:: Instruction ::
In the forum question about sorting multiple vectors in C++, what lengths are the arrays the asker is working with?

:: Quoted text ::
+---+
Sorting multiple vectors in single sort call C++

Question

This answer demonstrates how to efficiently obtain an indices vector using std::sort on a vector of values using the nice new-ish C++11 functionality (there's also a variety of duplicates of that question as well). It also hints that you can obtain the double output of both the sorted vector and the sorted indices by "using an extra vector." However, the only way I can achieve this is by calling std:sort a second time. I'm working with arrays with lengths of tens, maybe hundreds, of thousands of elements trying to focus on efficiency. Is it possible to obtain both the sorted vector and the indices of the sort from a single call to std::sort?

More generally, my question is: can one sort multiple vectors with a single sort call? The assumption is the sorting order is based on only one of the supplied vectors.

What I've come up with in the meantime is below (a slight modification to the code in the linked answer). As you can see, it requires a call to std::sort for each vector being sorted, even though they are all to be ordered according to the sorting of a single vector. I suspect there may be a way to do this by passing references to the lambda compare function, but I can't seem to make it work.
+---+
:: Given records ::

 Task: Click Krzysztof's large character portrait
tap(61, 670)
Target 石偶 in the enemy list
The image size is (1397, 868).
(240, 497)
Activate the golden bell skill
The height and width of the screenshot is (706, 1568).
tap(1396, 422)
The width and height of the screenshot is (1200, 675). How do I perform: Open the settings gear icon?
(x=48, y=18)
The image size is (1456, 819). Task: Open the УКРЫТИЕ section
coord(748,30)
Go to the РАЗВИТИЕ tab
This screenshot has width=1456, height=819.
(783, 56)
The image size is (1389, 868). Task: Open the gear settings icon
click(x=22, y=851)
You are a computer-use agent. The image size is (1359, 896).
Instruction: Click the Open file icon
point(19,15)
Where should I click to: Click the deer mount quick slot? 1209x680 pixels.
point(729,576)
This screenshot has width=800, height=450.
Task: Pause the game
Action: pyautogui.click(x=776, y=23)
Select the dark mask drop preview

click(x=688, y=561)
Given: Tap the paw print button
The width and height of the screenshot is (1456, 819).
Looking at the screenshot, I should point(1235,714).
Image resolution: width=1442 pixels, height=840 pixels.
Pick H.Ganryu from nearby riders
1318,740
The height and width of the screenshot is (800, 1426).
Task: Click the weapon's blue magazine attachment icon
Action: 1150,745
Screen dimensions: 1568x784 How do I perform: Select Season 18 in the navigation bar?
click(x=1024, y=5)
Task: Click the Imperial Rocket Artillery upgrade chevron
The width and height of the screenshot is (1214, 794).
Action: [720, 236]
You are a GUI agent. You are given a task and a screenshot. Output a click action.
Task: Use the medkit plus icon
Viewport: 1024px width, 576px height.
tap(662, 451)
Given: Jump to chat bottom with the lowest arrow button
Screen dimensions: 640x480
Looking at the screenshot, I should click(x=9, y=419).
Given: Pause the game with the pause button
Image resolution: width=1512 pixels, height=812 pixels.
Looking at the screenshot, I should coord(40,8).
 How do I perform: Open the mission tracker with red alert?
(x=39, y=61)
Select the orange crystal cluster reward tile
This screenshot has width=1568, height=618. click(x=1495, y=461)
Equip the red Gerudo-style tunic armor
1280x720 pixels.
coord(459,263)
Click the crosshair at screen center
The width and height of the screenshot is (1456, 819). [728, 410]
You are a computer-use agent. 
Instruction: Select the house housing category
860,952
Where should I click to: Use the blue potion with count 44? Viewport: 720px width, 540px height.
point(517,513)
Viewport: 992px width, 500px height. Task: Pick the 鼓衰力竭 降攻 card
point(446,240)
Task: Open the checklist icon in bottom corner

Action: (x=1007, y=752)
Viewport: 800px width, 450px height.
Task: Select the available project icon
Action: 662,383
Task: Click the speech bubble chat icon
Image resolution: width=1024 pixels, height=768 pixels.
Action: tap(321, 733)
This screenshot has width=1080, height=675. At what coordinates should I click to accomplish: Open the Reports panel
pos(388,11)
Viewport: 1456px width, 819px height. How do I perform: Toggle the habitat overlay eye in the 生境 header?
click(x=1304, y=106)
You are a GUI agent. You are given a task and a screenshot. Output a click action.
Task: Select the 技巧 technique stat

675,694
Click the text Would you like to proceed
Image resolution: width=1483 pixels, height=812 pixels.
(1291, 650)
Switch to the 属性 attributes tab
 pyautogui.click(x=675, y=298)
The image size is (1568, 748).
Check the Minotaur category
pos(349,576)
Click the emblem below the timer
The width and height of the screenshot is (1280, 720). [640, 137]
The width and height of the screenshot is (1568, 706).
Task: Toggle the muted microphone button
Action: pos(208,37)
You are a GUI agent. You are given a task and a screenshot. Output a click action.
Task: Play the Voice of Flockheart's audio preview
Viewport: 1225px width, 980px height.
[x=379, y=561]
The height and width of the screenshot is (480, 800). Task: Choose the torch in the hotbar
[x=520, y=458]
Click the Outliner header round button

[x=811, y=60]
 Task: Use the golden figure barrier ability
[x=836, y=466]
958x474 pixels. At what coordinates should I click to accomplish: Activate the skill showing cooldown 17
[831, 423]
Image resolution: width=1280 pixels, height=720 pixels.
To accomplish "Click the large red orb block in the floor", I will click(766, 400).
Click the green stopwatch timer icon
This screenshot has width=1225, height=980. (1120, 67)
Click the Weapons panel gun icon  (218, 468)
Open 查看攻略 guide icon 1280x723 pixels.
+---+
:: Answer to the task ::
Tens, maybe hundreds, of thousands of elements.